There are several limitations of our study. First, this is a retrospective review involving multiple surgeons at a single institution. It is therefore subject to the standard biases inherent in retrospective studies. Moreover, patients from all involved surgeons were pooled together and stratified only by insurer and not by differences in tear chronicity, size, or location, which all affect operative time and cost and may have differed between the groups. Similarly, surgeon-specific differences in the number, type, or configuration of suture anchors (which may vary in cost between the multiple vendors utilized by the surgeons in our institution) or preference for performing biceps tenotomy or tenodesis concurrently with rotator cuff repair could affect the cost estimates for each insurance group. Tear size, which is a major driver of implant cost and surgical time, was not specifically evaluated between groups, as operating surgeons did not consistently report tear size in their operative reports nor were preoperative MRIs consistently available for review in our electronic medical record. However, these surgeon- and tear-related variables are likely evenly distributed between the 2 groups in the study, and differences related to these variables are likely small given similar operative times and consumable usage between the groups.

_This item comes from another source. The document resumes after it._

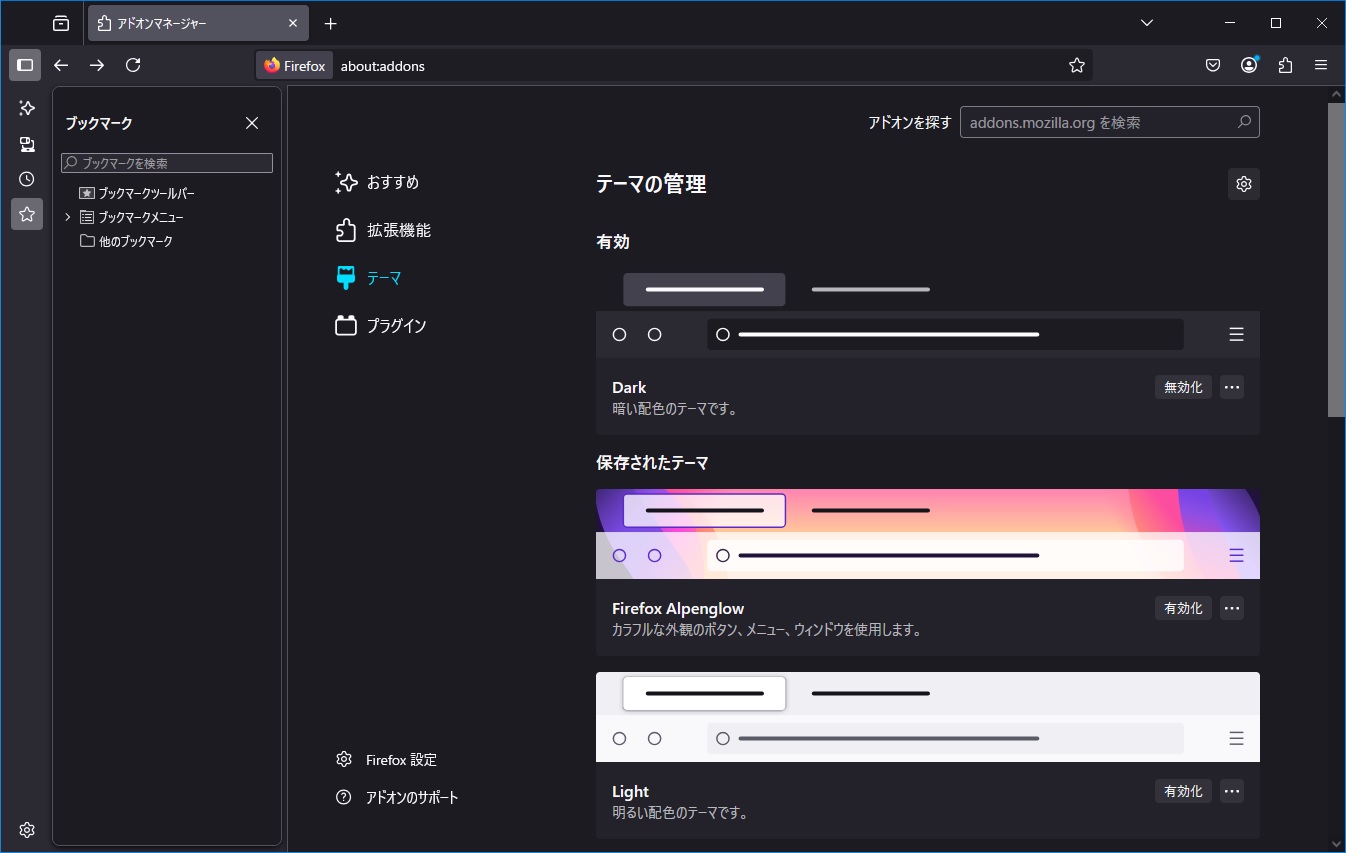Enable the Firefox Alpenglow theme
Screen dimensions: 1346x853
click(x=1183, y=608)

In addition, the results of the present study may not be generalizable to other surgical centers. Age distribution between payer groups may vary by region, with more potential for private insurance instead of Medicare coverage above age 65 years in more affluent areas, for example. Furthermore, all surgeons in the present study are fellowship-trained arthroscopic surgeons who perform a high volume of rotator cuff repairs, which directly affects surgical time and cost. Furthermore, institution-specific contracts with device and implant manufacturers may affect the overall profitability of rotator cuff repair surgery at other centers, even assuming similar surgical time and consumable utilization.

Conclusion

Rotator cuff tears in Medicare patients were of similar size and required similar operative times and anchor use during the repair compared with patients insured privately. Although rotator cuff tears in the Medicare patient were not more costly to repair, reimbursement was significantly lower. Patient-, hospital-, and surgeon-specific factors should be further studied with respect to cost efficiency to ensure financial viability of health systems providing care while delivering maximum value without compromising outcomes in patients with rotator cuff tears.

Footnotes

The authors declared that they have no conflicts of interest in the authorship and publication of this contribution.